- _What is being asked_
Edit the items below, replacing "computer-use agent" with "desktop automation agent" wherever it occurs and leaving everything else unchanged.

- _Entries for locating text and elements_
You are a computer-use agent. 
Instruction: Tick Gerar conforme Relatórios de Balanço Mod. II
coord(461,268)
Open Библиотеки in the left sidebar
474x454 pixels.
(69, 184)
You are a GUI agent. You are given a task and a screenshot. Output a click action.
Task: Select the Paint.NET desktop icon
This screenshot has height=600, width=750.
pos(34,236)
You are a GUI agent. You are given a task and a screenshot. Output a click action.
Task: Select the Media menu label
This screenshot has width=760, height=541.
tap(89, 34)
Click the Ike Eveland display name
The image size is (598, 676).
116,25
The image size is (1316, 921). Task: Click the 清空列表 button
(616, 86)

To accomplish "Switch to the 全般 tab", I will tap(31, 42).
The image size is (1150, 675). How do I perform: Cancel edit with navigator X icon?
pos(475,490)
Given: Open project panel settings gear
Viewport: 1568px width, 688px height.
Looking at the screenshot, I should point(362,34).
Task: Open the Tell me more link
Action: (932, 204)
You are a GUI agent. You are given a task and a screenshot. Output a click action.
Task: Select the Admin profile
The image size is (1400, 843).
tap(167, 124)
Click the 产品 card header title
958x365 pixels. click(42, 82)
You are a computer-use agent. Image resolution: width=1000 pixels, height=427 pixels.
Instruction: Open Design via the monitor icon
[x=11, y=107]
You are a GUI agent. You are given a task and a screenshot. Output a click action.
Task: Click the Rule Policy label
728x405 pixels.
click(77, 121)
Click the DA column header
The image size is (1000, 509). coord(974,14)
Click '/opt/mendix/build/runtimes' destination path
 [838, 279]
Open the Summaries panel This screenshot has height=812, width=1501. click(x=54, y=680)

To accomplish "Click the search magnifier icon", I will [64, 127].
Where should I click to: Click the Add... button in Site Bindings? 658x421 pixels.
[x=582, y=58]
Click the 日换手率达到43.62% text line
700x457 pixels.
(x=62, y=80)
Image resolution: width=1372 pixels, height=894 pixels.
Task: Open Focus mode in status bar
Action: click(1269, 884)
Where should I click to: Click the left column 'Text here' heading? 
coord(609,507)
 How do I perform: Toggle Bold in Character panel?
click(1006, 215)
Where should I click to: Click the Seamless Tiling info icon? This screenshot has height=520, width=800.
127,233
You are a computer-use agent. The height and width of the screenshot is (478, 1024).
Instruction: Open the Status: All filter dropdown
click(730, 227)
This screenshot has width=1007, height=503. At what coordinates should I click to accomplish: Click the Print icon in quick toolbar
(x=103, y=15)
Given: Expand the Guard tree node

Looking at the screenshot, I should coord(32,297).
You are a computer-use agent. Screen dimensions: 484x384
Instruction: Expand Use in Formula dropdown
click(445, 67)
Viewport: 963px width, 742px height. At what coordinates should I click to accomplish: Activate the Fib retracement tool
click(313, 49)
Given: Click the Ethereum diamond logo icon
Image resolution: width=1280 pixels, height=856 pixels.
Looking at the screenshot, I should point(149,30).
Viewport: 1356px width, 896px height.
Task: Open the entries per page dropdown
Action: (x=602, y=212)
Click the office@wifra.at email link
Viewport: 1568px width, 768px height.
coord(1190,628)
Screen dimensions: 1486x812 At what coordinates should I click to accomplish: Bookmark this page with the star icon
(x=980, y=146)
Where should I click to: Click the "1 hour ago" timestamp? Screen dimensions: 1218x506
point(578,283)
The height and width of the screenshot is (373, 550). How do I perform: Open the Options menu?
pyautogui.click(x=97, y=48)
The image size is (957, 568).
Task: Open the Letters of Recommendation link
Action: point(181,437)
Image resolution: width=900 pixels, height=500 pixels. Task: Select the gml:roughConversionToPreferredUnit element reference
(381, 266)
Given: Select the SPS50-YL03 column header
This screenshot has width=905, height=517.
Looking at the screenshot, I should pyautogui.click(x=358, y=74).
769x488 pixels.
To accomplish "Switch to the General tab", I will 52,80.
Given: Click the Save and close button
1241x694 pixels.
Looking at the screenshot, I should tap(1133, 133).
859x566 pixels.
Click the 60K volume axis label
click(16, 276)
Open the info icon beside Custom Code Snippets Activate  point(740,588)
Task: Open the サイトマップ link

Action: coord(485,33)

- _Written reply_
You are a desktop automation agent. 
Instruction: Tick Gerar conforme Relatórios de Balanço Mod. II
coord(461,268)
Open Библиотеки in the left sidebar
474x454 pixels.
(69, 184)
You are a GUI agent. You are given a task and a screenshot. Output a click action.
Task: Select the Paint.NET desktop icon
This screenshot has height=600, width=750.
pos(34,236)
You are a GUI agent. You are given a task and a screenshot. Output a click action.
Task: Select the Media menu label
This screenshot has width=760, height=541.
tap(89, 34)
Click the Ike Eveland display name
The image size is (598, 676).
116,25
The image size is (1316, 921). Task: Click the 清空列表 button
(616, 86)

To accomplish "Switch to the 全般 tab", I will tap(31, 42).
The image size is (1150, 675). How do I perform: Cancel edit with navigator X icon?
pos(475,490)
Given: Open project panel settings gear
Viewport: 1568px width, 688px height.
Looking at the screenshot, I should point(362,34).
Task: Open the Tell me more link
Action: (932, 204)
You are a GUI agent. You are given a task and a screenshot. Output a click action.
Task: Select the Admin profile
The image size is (1400, 843).
tap(167, 124)
Click the 产品 card header title
958x365 pixels. click(42, 82)
You are a desktop automation agent. Image resolution: width=1000 pixels, height=427 pixels.
Instruction: Open Design via the monitor icon
[x=11, y=107]
You are a GUI agent. You are given a task and a screenshot. Output a click action.
Task: Click the Rule Policy label
728x405 pixels.
click(77, 121)
Click the DA column header
The image size is (1000, 509). coord(974,14)
Click '/opt/mendix/build/runtimes' destination path
 [838, 279]
Open the Summaries panel This screenshot has height=812, width=1501. click(x=54, y=680)

To accomplish "Click the search magnifier icon", I will [64, 127].
Where should I click to: Click the Add... button in Site Bindings? 658x421 pixels.
[x=582, y=58]
Click the 日换手率达到43.62% text line
700x457 pixels.
(x=62, y=80)
Image resolution: width=1372 pixels, height=894 pixels.
Task: Open Focus mode in status bar
Action: click(1269, 884)
Where should I click to: Click the left column 'Text here' heading? 
coord(609,507)
 How do I perform: Toggle Bold in Character panel?
click(1006, 215)
Where should I click to: Click the Seamless Tiling info icon? This screenshot has height=520, width=800.
127,233
You are a desktop automation agent. The height and width of the screenshot is (478, 1024).
Instruction: Open the Status: All filter dropdown
click(730, 227)
This screenshot has width=1007, height=503. At what coordinates should I click to accomplish: Click the Print icon in quick toolbar
(x=103, y=15)
Given: Expand the Guard tree node

Looking at the screenshot, I should coord(32,297).
You are a desktop automation agent. Screen dimensions: 484x384
Instruction: Expand Use in Formula dropdown
click(445, 67)
Viewport: 963px width, 742px height. At what coordinates should I click to accomplish: Activate the Fib retracement tool
click(313, 49)
Given: Click the Ethereum diamond logo icon
Image resolution: width=1280 pixels, height=856 pixels.
Looking at the screenshot, I should point(149,30).
Viewport: 1356px width, 896px height.
Task: Open the entries per page dropdown
Action: (x=602, y=212)
Click the office@wifra.at email link
Viewport: 1568px width, 768px height.
coord(1190,628)
Screen dimensions: 1486x812 At what coordinates should I click to accomplish: Bookmark this page with the star icon
(x=980, y=146)
Where should I click to: Click the "1 hour ago" timestamp? Screen dimensions: 1218x506
point(578,283)
The height and width of the screenshot is (373, 550). How do I perform: Open the Options menu?
pyautogui.click(x=97, y=48)
The image size is (957, 568).
Task: Open the Letters of Recommendation link
Action: point(181,437)
Image resolution: width=900 pixels, height=500 pixels. Task: Select the gml:roughConversionToPreferredUnit element reference
(381, 266)
Given: Select the SPS50-YL03 column header
This screenshot has width=905, height=517.
Looking at the screenshot, I should pyautogui.click(x=358, y=74).
769x488 pixels.
To accomplish "Switch to the General tab", I will 52,80.
Given: Click the Save and close button
1241x694 pixels.
Looking at the screenshot, I should tap(1133, 133).
859x566 pixels.
Click the 60K volume axis label
click(16, 276)
Open the info icon beside Custom Code Snippets Activate  point(740,588)
Task: Open the サイトマップ link

Action: coord(485,33)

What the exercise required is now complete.